REQUIRED ACTION: How many lines in the records below hold the string "computer"? Please answer with the number and nothing more.
[Opening EXTRACTED MATERIAL section]
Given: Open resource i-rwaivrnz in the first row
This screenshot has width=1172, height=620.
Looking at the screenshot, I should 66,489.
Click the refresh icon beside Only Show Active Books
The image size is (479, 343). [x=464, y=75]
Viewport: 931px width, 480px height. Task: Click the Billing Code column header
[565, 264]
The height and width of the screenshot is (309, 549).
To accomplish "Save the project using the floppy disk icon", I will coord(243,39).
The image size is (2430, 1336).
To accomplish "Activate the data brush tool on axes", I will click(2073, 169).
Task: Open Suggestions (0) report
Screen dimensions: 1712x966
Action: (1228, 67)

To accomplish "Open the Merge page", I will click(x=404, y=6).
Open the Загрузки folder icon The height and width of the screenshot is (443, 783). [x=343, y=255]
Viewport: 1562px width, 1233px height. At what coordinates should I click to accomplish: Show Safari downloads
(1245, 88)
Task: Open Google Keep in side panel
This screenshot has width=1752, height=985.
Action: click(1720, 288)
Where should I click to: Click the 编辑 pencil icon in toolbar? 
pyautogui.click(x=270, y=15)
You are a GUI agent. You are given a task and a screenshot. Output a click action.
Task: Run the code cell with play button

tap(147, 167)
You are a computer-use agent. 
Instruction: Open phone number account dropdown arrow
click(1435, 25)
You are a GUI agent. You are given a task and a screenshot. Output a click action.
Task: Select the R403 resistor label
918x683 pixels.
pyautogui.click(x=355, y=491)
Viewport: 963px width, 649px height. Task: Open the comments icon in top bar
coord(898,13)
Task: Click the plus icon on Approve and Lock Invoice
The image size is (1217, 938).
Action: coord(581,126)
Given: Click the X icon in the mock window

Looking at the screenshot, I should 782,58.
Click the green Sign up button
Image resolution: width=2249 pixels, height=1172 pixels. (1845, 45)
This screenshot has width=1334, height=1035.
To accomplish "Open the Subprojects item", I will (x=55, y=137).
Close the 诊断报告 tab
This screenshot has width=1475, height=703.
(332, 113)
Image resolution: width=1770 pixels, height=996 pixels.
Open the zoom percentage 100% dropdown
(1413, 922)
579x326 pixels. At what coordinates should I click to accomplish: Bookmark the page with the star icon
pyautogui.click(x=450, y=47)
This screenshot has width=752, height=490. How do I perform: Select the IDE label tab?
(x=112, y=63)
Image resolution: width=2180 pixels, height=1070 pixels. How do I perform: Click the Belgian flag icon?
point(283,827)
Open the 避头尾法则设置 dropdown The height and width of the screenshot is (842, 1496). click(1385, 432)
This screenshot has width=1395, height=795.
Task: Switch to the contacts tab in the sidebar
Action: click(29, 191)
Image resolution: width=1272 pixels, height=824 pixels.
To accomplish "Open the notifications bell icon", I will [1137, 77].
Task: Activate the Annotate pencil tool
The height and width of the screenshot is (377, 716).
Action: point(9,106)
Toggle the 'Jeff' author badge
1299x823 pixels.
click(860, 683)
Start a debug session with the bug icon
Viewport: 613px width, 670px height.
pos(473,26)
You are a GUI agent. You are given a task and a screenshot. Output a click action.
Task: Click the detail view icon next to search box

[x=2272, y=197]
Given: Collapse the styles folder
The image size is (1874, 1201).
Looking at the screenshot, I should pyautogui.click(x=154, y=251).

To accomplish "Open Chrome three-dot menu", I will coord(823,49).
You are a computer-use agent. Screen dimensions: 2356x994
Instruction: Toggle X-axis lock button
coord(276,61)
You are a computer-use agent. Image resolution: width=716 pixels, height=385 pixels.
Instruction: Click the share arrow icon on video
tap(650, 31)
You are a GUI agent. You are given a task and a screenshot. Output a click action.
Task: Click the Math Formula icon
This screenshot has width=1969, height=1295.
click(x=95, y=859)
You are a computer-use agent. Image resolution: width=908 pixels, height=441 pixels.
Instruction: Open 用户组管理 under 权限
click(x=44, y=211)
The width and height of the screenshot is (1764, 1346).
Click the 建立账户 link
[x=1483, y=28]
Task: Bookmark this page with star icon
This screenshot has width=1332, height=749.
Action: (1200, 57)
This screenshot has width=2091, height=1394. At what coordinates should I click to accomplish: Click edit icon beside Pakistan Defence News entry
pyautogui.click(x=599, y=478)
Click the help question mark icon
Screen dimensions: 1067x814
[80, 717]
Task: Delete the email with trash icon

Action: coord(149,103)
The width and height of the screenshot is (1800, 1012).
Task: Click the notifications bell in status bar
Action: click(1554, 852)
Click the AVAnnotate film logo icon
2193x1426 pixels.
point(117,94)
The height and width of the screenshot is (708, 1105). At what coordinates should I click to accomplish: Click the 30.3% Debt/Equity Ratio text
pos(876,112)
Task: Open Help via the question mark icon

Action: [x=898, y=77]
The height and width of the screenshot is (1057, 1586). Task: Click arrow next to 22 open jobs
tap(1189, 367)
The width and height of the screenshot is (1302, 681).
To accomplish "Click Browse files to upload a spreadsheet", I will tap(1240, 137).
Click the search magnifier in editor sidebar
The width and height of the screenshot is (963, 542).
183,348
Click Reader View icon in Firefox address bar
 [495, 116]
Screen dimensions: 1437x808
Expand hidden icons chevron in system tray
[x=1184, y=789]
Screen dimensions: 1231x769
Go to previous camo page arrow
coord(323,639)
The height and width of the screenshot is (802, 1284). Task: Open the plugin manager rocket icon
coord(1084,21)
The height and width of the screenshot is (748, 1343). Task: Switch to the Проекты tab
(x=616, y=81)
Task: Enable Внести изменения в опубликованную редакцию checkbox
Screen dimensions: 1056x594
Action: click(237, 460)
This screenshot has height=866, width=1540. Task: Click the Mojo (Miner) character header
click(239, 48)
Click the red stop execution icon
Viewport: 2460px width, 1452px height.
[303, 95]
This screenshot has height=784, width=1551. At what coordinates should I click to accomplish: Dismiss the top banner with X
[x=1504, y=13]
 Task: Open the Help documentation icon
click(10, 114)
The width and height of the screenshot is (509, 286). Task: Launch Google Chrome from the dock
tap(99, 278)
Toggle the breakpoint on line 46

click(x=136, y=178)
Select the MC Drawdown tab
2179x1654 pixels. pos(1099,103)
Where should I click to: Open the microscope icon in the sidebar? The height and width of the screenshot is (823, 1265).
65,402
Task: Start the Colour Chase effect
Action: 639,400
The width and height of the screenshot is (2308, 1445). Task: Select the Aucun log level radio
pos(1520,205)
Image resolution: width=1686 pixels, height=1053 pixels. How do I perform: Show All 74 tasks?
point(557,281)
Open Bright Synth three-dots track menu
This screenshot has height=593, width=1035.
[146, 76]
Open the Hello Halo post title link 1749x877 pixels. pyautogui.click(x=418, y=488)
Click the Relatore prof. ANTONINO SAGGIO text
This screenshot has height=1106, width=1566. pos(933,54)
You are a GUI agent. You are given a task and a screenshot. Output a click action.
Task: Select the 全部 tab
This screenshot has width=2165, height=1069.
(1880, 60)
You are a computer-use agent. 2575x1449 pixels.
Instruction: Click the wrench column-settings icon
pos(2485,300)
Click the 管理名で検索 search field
[Closing EXTRACTED MATERIAL section]
ANSWER SECTION: 5